A binary outcome variable of my choosing is alcohol consumption in past 30 days. This variable is re coded as: 1: Yes 0: No 7 and 9:NA
Question# b) State a research question about what factors you believe will affect your outcome variable.
To understand the effects of race/ethnicity and education level in alcohol consumption.
Question# c) Define at least 2 predictor variables, based on your research question. For this assignment, it’s best if these are categorical variables.
Predictor variables: Race and Education level
Loading libraries
#load brfss
library(car)
## Loading required package: carData
library(stargazer)
##
## Please cite as:
## Hlavac, Marek (2018). stargazer: Well-Formatted Regression and Summary Statistics Tables.
## R package version 5.2.2. https://CRAN.R-project.org/package=stargazer
library(survey)
## Loading required package: grid
## Loading required package: Matrix
## Loading required package: survival
##
## Attaching package: 'survey'
## The following object is masked from 'package:graphics':
##
## dotchart
library(questionr)
library(dplyr)
##
## Attaching package: 'dplyr'
## The following object is masked from 'package:car':
##
## recode
## The following objects are masked from 'package:stats':
##
## filter, lag
## The following objects are masked from 'package:base':
##
## intersect, setdiff, setequal, union
library(forcats)
Reading the BRFSS data
brfss20<-readRDS(url
("https://github.com/coreysparks/DEM7283/blob/master/data/brfss20sm.rds?raw=true"))
### Fix variable names
names(brfss20) <- tolower(gsub(pattern = "_",replacement = "",x =
names(brfss20)))
Recoding of outcome and presictor variables
#Alcohol Intake within past 30 days
brfss20$alcohol<-Recode(brfss20$drnkany5, recodes="1=1; 2=0; else = NA")
#race/ethnicity
brfss20$black<-Recode(brfss20$racegr3,
recodes="2='black'; 9=NA; else='Others'")

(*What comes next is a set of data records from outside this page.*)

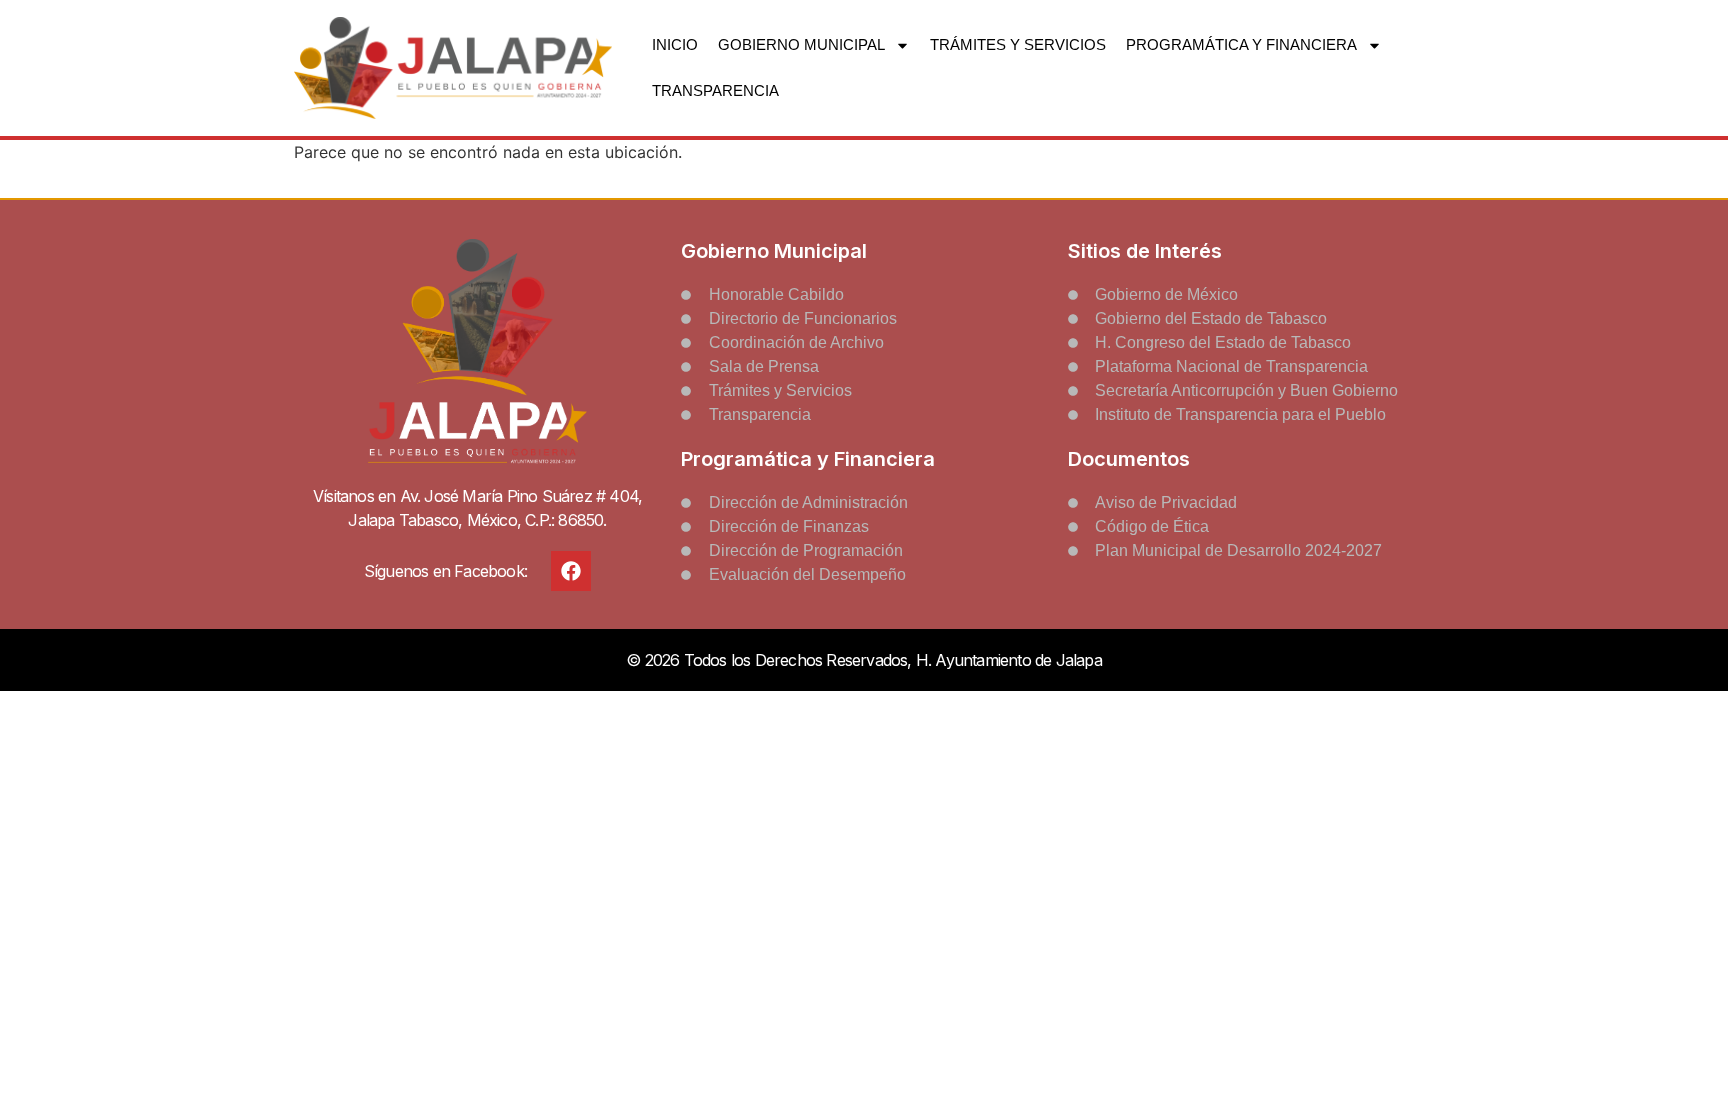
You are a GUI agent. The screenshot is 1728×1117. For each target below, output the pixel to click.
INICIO (675, 44)
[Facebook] (571, 571)
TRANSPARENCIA (715, 90)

brfss20$white<-Recode(brfss20$racegr3,
recodes="1='white'; 9=NA; else='Others'")
brfss20$other<-Recode(brfss20$racegr3,
recodes="3:4='other'; 9=NA; else='Others'")
brfss20$hispanic<-Recode(brfss20$racegr3,
recodes="5=1; 9=NA; else='Others'")
brfss20$race_eth<-Recode(brfss20$racegr3,
recodes="1='NH-White'; 2='NH-Black'; 3='NH-Other';4='NH-Multirace'; 5='Hispanic'; else=NA",
as.factor = T)
brfss20$race_eth<-relevel(brfss20$race_eth,
ref = "NH-White")
#education level
brfss20$educ<-Recode(brfss20$educa,
recodes="1:2='Primary School'; 3='Some HS'; 4='HS Graduate';
5='Some College'; 6='College Graduate';9=NA",
as.factor=T)
brfss20$educ<-fct_relevel(brfss20$educ,'Primary School','Some HS','HS Graduate',
'Some College','College Graduate' )
Filter cases
brfss20<-brfss20%>%
filter(
is.na(educ)==F,
is.na(alcohol)==F)
Tables below show proportion of population grouped by race/ethnicity (first) and education level(second) who responded they have/haven’t taken alcoholic drinks in past 30 days.
#column percentages
100*prop.table(table(brfss20$alcohol, brfss20$race_eth), margin=2)
##
## NH-White Hispanic NH-Black NH-Multirace NH-Other
## 0 42.60512 54.85990 53.99919 45.91488 55.33052
## 1 57.39488 45.14010 46.00081 54.08512 44.66948
#column percentages
100*prop.table(table(brfss20$alcohol, brfss20$educ), margin=2)
##
## Primary School Some HS HS Graduate Some College College Graduate
## 0 73.77336 65.01203 55.90546 47.96961 36.33952
## 1 26.22664 34.98797 44.09454 52.03039 63.66048
#basic chi square test of independence
chisq.test(table(brfss20$alcohol, brfss20$educ))
##
## Pearson's Chi-squared test
##
## data: table(brfss20$alcohol, brfss20$educ)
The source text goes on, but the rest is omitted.